# EXERCISE AIM:
Your answer should be the records below, repeated exactly as they stand.

# PROVIDED MATERIAL:

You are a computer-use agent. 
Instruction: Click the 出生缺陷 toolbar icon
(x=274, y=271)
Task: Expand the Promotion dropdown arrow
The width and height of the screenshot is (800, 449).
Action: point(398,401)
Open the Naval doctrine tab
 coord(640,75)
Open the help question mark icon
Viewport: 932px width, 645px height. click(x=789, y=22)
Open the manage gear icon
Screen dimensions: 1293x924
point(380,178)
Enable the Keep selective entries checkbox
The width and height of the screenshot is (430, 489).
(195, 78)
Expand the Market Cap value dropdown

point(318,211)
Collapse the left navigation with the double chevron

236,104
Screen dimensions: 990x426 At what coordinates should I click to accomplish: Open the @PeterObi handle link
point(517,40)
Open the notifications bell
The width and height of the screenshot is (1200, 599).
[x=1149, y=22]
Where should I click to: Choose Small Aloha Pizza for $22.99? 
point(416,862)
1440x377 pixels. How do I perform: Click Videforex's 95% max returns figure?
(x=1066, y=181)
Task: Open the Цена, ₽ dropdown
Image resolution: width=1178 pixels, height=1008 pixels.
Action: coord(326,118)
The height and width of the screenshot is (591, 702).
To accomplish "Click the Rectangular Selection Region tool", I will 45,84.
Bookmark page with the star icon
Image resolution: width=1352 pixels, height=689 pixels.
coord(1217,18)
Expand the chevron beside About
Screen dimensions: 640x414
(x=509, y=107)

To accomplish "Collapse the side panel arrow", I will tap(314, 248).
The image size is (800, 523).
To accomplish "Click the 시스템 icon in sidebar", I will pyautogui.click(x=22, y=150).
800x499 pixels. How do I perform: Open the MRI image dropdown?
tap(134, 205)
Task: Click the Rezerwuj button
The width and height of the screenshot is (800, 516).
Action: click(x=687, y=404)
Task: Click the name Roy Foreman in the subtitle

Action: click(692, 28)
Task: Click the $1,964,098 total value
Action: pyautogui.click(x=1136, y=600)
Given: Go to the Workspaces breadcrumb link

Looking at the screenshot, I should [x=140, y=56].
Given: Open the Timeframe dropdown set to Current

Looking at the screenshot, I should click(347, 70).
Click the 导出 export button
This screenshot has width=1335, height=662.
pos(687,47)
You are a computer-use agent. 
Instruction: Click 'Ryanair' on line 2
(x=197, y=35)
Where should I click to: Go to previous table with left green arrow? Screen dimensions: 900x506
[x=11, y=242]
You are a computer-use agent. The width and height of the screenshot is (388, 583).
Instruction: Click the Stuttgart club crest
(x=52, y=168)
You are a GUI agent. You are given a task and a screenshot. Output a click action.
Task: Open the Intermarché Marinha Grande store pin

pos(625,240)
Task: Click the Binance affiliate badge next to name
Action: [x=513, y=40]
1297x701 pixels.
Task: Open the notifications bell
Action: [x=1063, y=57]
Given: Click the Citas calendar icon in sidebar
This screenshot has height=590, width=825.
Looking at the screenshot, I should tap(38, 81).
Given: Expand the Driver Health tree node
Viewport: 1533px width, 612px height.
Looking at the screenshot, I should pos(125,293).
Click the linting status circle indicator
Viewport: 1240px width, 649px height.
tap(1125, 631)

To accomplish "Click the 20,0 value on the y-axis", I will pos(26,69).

# ANSWER FOR THE TASK:
You are a computer-use agent. 
Instruction: Click the 出生缺陷 toolbar icon
(x=274, y=271)
Task: Expand the Promotion dropdown arrow
The width and height of the screenshot is (800, 449).
Action: point(398,401)
Open the Naval doctrine tab
 coord(640,75)
Open the help question mark icon
Viewport: 932px width, 645px height. click(x=789, y=22)
Open the manage gear icon
Screen dimensions: 1293x924
point(380,178)
Enable the Keep selective entries checkbox
The width and height of the screenshot is (430, 489).
(195, 78)
Expand the Market Cap value dropdown

point(318,211)
Collapse the left navigation with the double chevron

236,104
Screen dimensions: 990x426 At what coordinates should I click to accomplish: Open the @PeterObi handle link
point(517,40)
Open the notifications bell
The width and height of the screenshot is (1200, 599).
[x=1149, y=22]
Where should I click to: Choose Small Aloha Pizza for $22.99? 
point(416,862)
1440x377 pixels. How do I perform: Click Videforex's 95% max returns figure?
(x=1066, y=181)
Task: Open the Цена, ₽ dropdown
Image resolution: width=1178 pixels, height=1008 pixels.
Action: coord(326,118)
The height and width of the screenshot is (591, 702).
To accomplish "Click the Rectangular Selection Region tool", I will 45,84.
Bookmark page with the star icon
Image resolution: width=1352 pixels, height=689 pixels.
coord(1217,18)
Expand the chevron beside About
Screen dimensions: 640x414
(x=509, y=107)

To accomplish "Collapse the side panel arrow", I will tap(314, 248).
The image size is (800, 523).
To accomplish "Click the 시스템 icon in sidebar", I will pyautogui.click(x=22, y=150).
800x499 pixels. How do I perform: Open the MRI image dropdown?
tap(134, 205)
Task: Click the Rezerwuj button
The width and height of the screenshot is (800, 516).
Action: click(x=687, y=404)
Task: Click the name Roy Foreman in the subtitle

Action: click(692, 28)
Task: Click the $1,964,098 total value
Action: pyautogui.click(x=1136, y=600)
Given: Go to the Workspaces breadcrumb link

Looking at the screenshot, I should [x=140, y=56].
Given: Open the Timeframe dropdown set to Current

Looking at the screenshot, I should click(347, 70).
Click the 导出 export button
This screenshot has width=1335, height=662.
pos(687,47)
You are a computer-use agent. 
Instruction: Click 'Ryanair' on line 2
(x=197, y=35)
Where should I click to: Go to previous table with left green arrow? Screen dimensions: 900x506
[x=11, y=242]
You are a computer-use agent. The width and height of the screenshot is (388, 583).
Instruction: Click the Stuttgart club crest
(x=52, y=168)
You are a GUI agent. You are given a task and a screenshot. Output a click action.
Task: Open the Intermarché Marinha Grande store pin

pos(625,240)
Task: Click the Binance affiliate badge next to name
Action: [x=513, y=40]
1297x701 pixels.
Task: Open the notifications bell
Action: [x=1063, y=57]
Given: Click the Citas calendar icon in sidebar
This screenshot has height=590, width=825.
Looking at the screenshot, I should tap(38, 81).
Given: Expand the Driver Health tree node
Viewport: 1533px width, 612px height.
Looking at the screenshot, I should pos(125,293).
Click the linting status circle indicator
Viewport: 1240px width, 649px height.
tap(1125, 631)

To accomplish "Click the 20,0 value on the y-axis", I will pos(26,69).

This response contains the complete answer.